I'm 5' 1&3/4". The grown-up books are "above me." A journey through the world of children's, middle grade, and young adult lit. (I might throw in a grown-up book here and there...if I can find someone to get it down for me!)
Vere captures the playful innocence of both cats and children in this tale of Max the brave kitten. Preschoolers will love correcting Max as he meets various animals on his hunt for the elusive mouse. Rich with color and feeling and just enough story make this a perfect read aloud. Max will be finding his way into multiple storytimes very soon.
And pick up a copy of Are You My Mother? while you're at it! Always a classic, it has found its natural companion here.
Thanks to NetGalley for the ARC!
(Just ran across this charming book trailer by Animade. Check it out!) Animade Max the Brave Trailer
A story about a boy and a book he didn't think would matter to him.
Ever seen that moment in life when a "reluctant reader" finds that book. The one that just clicks. That finally makes them forget how hard reading is-because it is (See: Proust & the Squid); that becomes their almost constant companion; that opens the world of possibility and exploration that other Readers have been trying to tell them about. This is a book about that book. But what happens when that book is lost...?

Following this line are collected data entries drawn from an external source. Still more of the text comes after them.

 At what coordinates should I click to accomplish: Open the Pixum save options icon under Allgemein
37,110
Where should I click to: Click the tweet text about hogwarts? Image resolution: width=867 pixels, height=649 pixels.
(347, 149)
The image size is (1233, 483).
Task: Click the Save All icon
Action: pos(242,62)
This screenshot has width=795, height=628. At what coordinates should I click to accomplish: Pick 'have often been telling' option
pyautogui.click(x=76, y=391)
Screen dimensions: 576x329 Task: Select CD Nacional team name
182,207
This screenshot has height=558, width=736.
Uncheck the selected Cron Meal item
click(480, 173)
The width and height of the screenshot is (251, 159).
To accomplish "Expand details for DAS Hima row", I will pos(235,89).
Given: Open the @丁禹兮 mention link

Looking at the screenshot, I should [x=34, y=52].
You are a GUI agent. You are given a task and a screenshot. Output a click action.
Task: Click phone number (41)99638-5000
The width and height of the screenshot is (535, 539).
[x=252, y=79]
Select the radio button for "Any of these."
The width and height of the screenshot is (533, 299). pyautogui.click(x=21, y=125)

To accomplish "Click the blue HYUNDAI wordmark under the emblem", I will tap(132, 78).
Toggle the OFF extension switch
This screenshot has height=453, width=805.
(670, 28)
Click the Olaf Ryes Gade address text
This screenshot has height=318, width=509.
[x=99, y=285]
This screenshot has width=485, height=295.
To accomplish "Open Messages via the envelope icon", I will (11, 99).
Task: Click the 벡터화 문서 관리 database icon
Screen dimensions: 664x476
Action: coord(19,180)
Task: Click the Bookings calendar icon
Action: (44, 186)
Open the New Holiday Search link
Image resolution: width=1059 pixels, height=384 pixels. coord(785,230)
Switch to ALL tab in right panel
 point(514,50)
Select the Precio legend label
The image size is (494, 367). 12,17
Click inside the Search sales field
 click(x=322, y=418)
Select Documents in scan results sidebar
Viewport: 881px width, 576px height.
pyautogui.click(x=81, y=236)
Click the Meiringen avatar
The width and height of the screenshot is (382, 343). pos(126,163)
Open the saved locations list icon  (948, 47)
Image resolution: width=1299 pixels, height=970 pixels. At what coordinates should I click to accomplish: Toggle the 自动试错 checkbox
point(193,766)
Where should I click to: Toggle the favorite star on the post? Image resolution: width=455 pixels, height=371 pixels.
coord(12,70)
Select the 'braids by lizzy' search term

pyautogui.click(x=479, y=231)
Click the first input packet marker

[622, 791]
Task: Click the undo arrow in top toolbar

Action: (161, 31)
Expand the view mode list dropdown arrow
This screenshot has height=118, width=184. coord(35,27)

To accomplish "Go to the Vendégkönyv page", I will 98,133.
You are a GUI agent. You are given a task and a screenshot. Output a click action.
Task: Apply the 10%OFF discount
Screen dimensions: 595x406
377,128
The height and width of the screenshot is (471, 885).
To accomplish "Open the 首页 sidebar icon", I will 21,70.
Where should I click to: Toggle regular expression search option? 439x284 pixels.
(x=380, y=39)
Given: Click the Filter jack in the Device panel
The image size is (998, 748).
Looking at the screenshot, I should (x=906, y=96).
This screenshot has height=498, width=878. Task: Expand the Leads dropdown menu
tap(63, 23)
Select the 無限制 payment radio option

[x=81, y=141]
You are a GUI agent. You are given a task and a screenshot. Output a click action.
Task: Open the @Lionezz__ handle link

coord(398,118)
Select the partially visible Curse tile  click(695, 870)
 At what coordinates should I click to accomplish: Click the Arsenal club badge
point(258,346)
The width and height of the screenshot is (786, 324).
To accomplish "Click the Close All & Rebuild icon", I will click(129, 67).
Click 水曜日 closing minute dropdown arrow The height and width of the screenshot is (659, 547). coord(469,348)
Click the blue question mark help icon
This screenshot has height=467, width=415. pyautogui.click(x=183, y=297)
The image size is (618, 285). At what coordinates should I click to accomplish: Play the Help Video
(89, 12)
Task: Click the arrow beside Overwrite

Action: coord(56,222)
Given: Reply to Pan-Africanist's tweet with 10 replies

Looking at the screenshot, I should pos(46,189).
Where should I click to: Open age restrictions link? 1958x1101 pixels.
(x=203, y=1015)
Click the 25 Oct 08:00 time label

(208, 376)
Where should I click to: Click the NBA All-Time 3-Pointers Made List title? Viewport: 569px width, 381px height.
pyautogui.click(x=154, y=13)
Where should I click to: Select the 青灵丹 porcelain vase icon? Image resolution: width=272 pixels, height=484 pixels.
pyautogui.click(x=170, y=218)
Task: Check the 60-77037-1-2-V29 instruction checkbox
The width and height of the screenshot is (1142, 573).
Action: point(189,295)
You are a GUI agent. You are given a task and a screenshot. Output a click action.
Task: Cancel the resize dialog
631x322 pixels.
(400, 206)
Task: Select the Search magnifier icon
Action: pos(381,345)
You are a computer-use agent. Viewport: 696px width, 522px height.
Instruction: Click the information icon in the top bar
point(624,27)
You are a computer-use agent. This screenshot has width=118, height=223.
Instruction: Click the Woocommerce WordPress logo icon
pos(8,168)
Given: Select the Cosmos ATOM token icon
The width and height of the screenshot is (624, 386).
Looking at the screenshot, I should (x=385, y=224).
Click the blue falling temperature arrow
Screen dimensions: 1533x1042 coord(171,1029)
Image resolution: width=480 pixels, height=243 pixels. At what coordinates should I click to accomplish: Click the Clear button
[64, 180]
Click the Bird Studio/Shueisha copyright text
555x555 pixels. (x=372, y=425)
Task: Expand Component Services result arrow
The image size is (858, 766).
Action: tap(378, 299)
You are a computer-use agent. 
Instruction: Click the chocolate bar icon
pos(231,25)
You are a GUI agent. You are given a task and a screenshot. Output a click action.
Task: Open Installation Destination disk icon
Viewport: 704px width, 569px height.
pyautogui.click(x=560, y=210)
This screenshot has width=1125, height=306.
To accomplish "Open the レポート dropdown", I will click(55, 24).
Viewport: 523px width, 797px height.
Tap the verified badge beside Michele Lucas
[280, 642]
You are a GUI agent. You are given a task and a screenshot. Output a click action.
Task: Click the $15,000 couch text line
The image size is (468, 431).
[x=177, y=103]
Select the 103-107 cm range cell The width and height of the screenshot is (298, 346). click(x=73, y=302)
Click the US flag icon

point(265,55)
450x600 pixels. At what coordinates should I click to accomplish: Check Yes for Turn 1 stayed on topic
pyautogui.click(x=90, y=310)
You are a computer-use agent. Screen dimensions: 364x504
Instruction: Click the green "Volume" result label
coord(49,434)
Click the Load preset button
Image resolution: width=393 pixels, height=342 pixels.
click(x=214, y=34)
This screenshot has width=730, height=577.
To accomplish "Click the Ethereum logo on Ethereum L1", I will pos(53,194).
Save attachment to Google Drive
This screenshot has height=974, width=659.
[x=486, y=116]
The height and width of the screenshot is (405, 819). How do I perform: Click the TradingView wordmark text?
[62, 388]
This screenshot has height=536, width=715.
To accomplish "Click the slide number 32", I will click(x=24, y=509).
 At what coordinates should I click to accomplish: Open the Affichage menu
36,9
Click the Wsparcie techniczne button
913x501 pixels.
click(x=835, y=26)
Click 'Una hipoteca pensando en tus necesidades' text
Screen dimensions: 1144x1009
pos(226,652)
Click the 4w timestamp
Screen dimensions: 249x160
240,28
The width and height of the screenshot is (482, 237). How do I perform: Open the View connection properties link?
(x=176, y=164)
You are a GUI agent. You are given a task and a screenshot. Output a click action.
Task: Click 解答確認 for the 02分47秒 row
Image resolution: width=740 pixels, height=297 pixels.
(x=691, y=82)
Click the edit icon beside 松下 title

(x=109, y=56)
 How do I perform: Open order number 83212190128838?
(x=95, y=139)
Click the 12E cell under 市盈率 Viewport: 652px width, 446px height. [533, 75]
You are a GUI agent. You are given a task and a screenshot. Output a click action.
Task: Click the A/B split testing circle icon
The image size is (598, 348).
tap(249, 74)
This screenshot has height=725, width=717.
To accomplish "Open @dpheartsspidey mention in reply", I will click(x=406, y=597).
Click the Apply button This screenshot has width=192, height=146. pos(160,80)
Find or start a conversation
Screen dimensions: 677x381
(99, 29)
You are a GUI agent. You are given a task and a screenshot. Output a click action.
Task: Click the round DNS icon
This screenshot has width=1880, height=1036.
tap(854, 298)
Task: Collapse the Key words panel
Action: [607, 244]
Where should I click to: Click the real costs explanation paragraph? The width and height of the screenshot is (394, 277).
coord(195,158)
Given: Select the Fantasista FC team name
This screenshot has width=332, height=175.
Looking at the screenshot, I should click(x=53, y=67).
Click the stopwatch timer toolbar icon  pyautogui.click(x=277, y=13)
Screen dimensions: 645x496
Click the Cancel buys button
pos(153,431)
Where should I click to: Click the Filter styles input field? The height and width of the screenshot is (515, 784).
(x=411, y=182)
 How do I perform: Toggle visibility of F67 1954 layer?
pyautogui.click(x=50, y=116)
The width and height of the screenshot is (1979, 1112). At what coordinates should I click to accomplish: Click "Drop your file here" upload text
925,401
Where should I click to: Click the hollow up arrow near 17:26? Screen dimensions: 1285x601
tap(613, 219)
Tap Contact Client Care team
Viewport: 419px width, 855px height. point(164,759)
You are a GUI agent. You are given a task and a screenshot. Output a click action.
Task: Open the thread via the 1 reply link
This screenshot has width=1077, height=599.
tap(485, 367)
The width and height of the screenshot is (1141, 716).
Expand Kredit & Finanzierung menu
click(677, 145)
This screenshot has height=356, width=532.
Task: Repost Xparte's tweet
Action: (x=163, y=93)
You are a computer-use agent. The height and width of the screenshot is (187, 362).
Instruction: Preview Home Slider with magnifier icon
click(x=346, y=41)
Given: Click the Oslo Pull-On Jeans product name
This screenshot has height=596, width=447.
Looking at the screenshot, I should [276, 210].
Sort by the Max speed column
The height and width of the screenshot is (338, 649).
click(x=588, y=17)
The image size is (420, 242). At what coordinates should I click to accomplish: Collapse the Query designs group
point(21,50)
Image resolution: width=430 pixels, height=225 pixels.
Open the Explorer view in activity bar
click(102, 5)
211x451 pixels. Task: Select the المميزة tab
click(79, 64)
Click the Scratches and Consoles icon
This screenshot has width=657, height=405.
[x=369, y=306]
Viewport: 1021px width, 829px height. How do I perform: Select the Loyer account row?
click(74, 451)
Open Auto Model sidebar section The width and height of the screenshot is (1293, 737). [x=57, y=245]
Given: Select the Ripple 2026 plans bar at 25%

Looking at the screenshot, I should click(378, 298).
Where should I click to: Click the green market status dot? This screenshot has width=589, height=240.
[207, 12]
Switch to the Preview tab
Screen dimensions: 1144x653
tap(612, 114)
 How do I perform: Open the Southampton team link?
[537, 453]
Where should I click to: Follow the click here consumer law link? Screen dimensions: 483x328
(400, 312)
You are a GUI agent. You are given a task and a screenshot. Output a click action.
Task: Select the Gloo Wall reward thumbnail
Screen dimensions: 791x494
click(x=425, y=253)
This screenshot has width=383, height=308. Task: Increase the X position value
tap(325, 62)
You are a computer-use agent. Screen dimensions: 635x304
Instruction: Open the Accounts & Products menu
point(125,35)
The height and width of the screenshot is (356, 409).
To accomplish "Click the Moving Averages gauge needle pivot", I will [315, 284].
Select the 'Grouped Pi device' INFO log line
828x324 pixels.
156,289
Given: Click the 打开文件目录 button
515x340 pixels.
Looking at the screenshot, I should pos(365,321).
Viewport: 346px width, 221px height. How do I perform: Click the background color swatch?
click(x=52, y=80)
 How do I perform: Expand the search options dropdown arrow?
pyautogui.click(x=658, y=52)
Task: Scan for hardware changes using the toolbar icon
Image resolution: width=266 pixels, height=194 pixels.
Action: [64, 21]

Lyrically written and intricately illustrated, this book has a long and glorious future in many a library collection and bedside table. The joy of reading has never felt so uplifting. Also a subtle lesson in book care. Book jackets unite!
This book has received rave reviews from many reader. It is destined to find a beloved home on many a bookshelf and reading list. I'll even be recommending it to my YA audience when the need for thrillers pops up in October. But here's why it's not bound for my personal favorites list:
In this YA romance/cult thriller, 16 year old Scartlett has no memory of life before the age of 4. Hunky Noah moves into the neighborhood and suddenly, she falls in love and begins to have fleeting visions of her past. Trick is, Noah is really part of a cult with a link to Scarlett's past and bad intentions for her future.
The less than stellar bits: (Let's get this out of the way, shall we?) Sporadic plot rate. (You know, the pace at which a plot builds, climaxes, and falls. Plot rate.) Both the romance between Noah & Scarlett and the return of Scarlett's memories are instantaneous and contrived. Neither event has any real build up or believable trigger. Just BAM! We're in love. BAM! Memories back.
The quite enjoyable bits: Everybody loves a good cult story! This one's pretty high up on the list of 'crazy beliefs.' The cult members and rituals are rather scarily believable. Awake makes you take a long pause to think about loyalty, family, betrayal, and forgiveness.
So, while not the top of my list this fall, it's combination of romance, suspense, and cult oddities will certainly entertain. And make you get to know your neighbors just a little bit better.
That's right. My särbo (Ahh, Swedish. "Living apart together." Couldn't have put it better myself.) John & I did not finish this book. We gave it a shot, but in the end, we had to say our goodbyes.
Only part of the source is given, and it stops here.